WHAT THE TASK ASKS
Exactly and only the lines from the one with "Where should I" through the last line of the records need to be set down; please skip the pictures.

(Collected data entries)
--- START ---
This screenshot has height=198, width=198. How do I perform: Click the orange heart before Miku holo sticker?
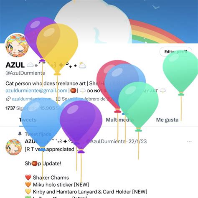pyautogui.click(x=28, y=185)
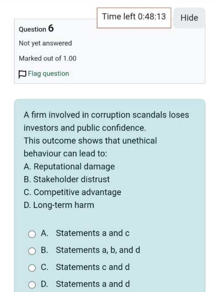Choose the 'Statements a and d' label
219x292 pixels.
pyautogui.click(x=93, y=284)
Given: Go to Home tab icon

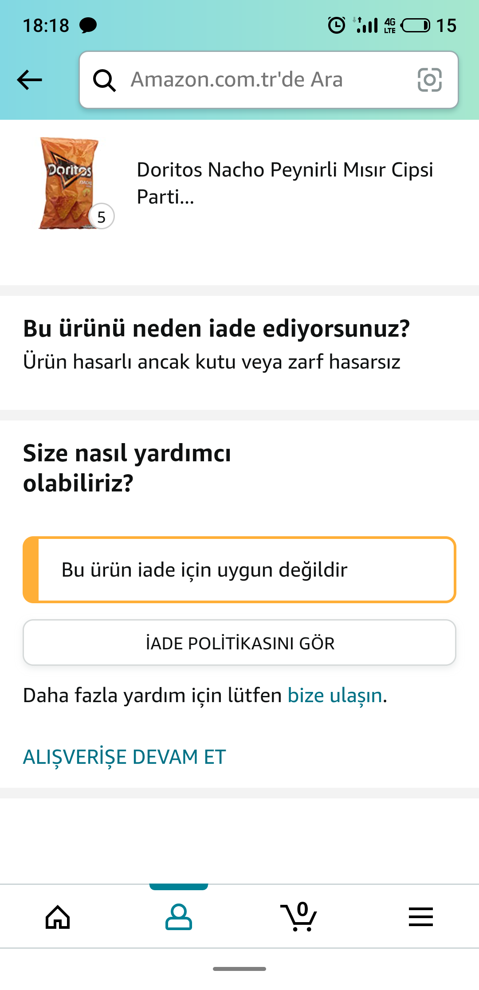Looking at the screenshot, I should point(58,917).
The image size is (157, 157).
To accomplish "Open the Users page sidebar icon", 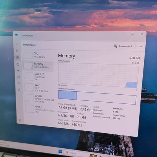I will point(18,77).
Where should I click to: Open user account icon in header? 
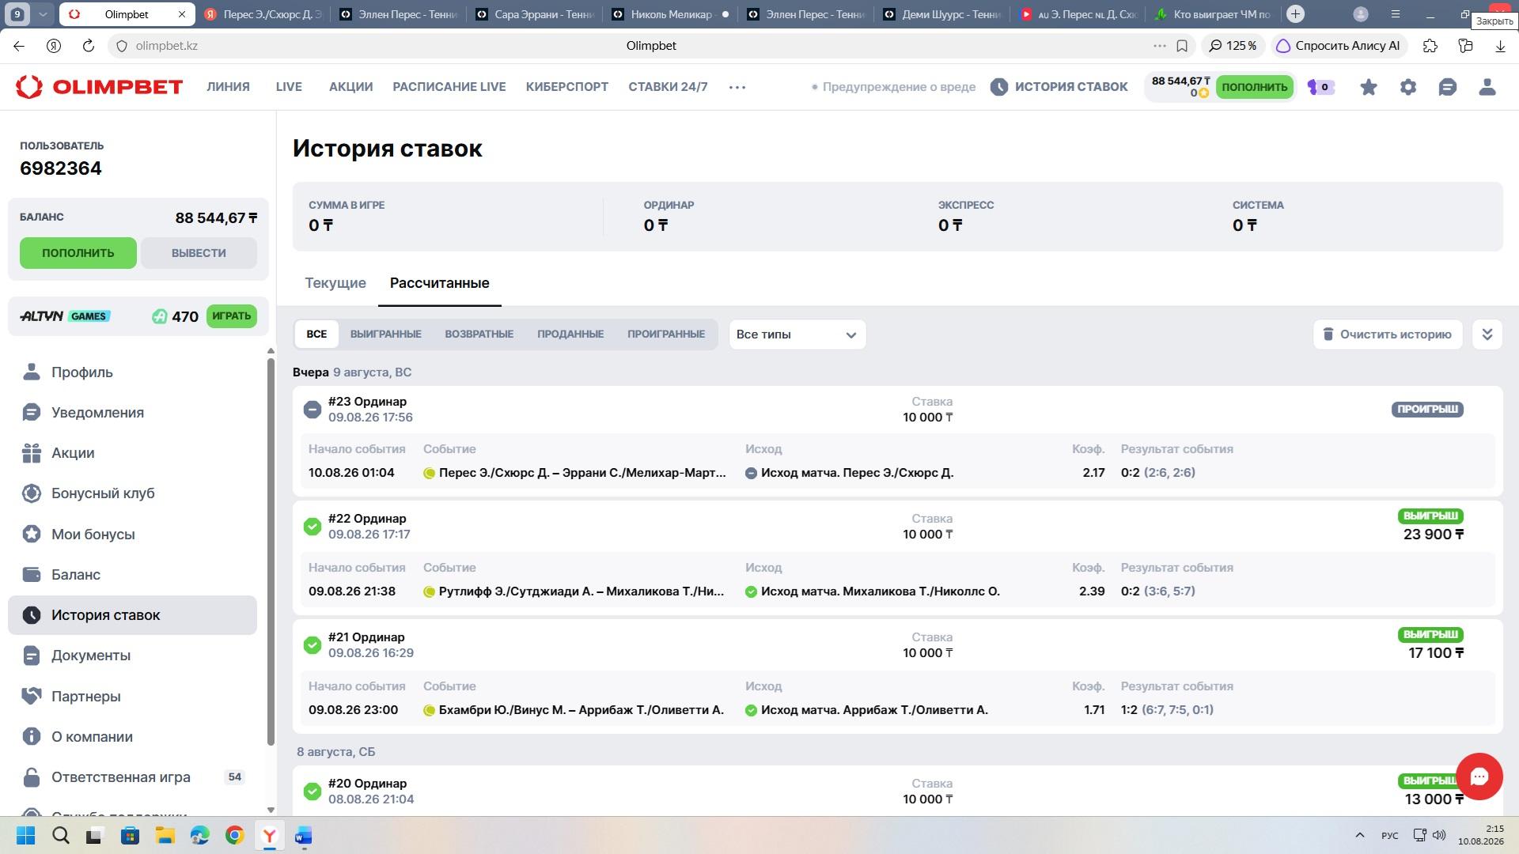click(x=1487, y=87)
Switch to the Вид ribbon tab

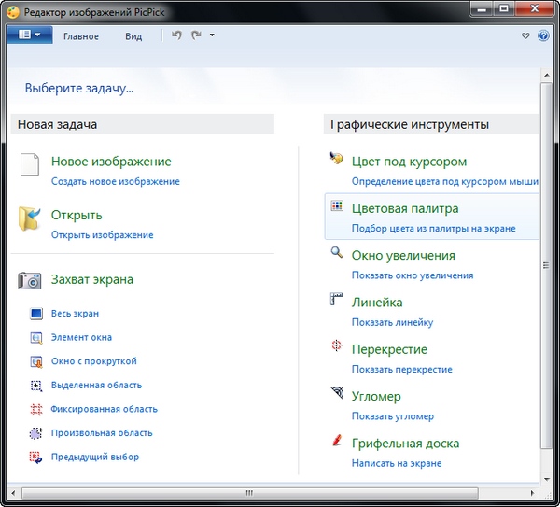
--- END ---
WRITTEN RESPONSE
Where should I click to: Open user account icon in header? 
click(x=1487, y=87)
Switch to the Вид ribbon tab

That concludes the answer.